Savannah Law Prof Alleges Age Bias in Suit Against School
Maggie Tsavaris alleges that Savannah Law School and Atlanta's John Marshall Law School have a pattern of terminating faculty before they come up for tenure.
May 29, 2018 at 02:18 PM
3 minute read
The original version of this story was published on Daily Report
A former professor at the soon-to-be-closed Savannah Law School has sued the institution and its dean and owner, alleging her 2017 termination was based on her age, gender and her cancer treatments.
Maggie Tsavaris filed suit on May 25 in U.S. District Court for the Southern District of Georgia, claiming she was unlawfully fired from her tenure-track position to make way for younger faculty members. She claims that, at 60 years old, she was the oldest women faculty member at Savannah when she was terminated. She alleges that Atlanta's John Marshall Law School—which operates Savannah as a branch campus—also has a history of employment discrimination against minority women and legal writing instructors. (Tsavaris is white.)
“I've never felt discrimination before,” Tsavaris said in an interview Tuesday. “It's the most crushing, demoralizing sensation ever, and it's the 21st century and it's a law school? It has just been awful.”
Tsavaris is representing herself. The law school through a spokeswoman declined to comment on the suit.
Tsavaris' suit is just the latest litigation for John Marshall. At least two proposed class actions have been filed since April by Savannah Law students over the decision to close the school. John Marshall officials announced in March that the Savannah campus would not accept any new students and that its historic building had been sold. They cited low student enrollment as the reason for its closure. Students and alumni have launched a campaign to save the school by affiliating with a public university. For now, remaining students will be able to attend classes at an alternate location.
According to her suit, Tsavaris was hired to teach legal writing at Savannah in 2013 after teaching as an adjunct and visiting professor at several other law schools. Prior to the school year, however, she was diagnosed with breast cancer and underwent surgery. She was reappointed for each of the next three years and was selected by the Class of 2017 to deliver a speech at graduation, the suit says. But Dean Malcom Morris in January 2017 informed her that the school was terminating her employment at the end of the academic year due to subpar teaching.
Morris allegedly visited her class on one occasion to observe and told Tsavaris that it was too lecture-heavy and was not interactive enough. Morris also cited allegedly low student evaluations in her termination, though Tsavaris claims that several younger faculty members with lower student reviews were allowed to keep their jobs.
“Defendant Morris singled out Ms. Tsavaris, an age-protected, disabled, white female professor, before she could apply for the tenure for which she worked very hard, for termination for pretextual reasons that her teaching was not up to par and her student evaluations were purportedly confirmation of that,” reads the complaint.
Tsavaris also alleges that Morris threatened her with bad references if she did not resign her position, which she refused to do. She claims she has applied to positions at many law school, but has yet to receive any offers.
She has brought 11 claims, including violations of the Americans with Disabilities Act; age discrimination, sex discrimination; breach of contract; and defamation.
She is seeking back pay, compensatory damages and other damages.

◆ EXCERPTED RECORDS
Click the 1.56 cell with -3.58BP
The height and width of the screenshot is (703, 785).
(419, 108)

--

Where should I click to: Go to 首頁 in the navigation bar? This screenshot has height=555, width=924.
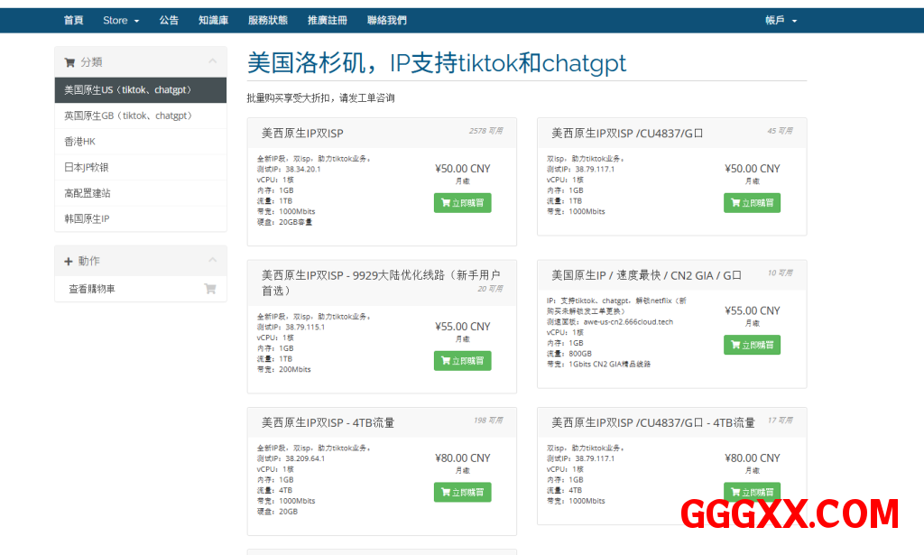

◆ DIRECTIONS
a – In the article on the Savannah Law School suit, in which court did Maggie Tsavaris file her suit?
b – Which of Tsavaris' 11 claims does the article on the Savannah Law School suit name? List each one.
c – Print the article on the Savannah Law School suit from "She has brought" up to and including "contract; and defamation.".

◆ RESULTS FOR THE EXERCISE
a – The U.S. District Court for the Southern District of Georgia.

b –
- Violations of the Americans with Disabilities Act
- Age discrimination
- Sex discrimination
- Breach of contract
- Defamation

c –
She has brought 11 claims, including violations of the Americans with Disabilities Act; age discrimination, sex discrimination; breach of contract; and defamation.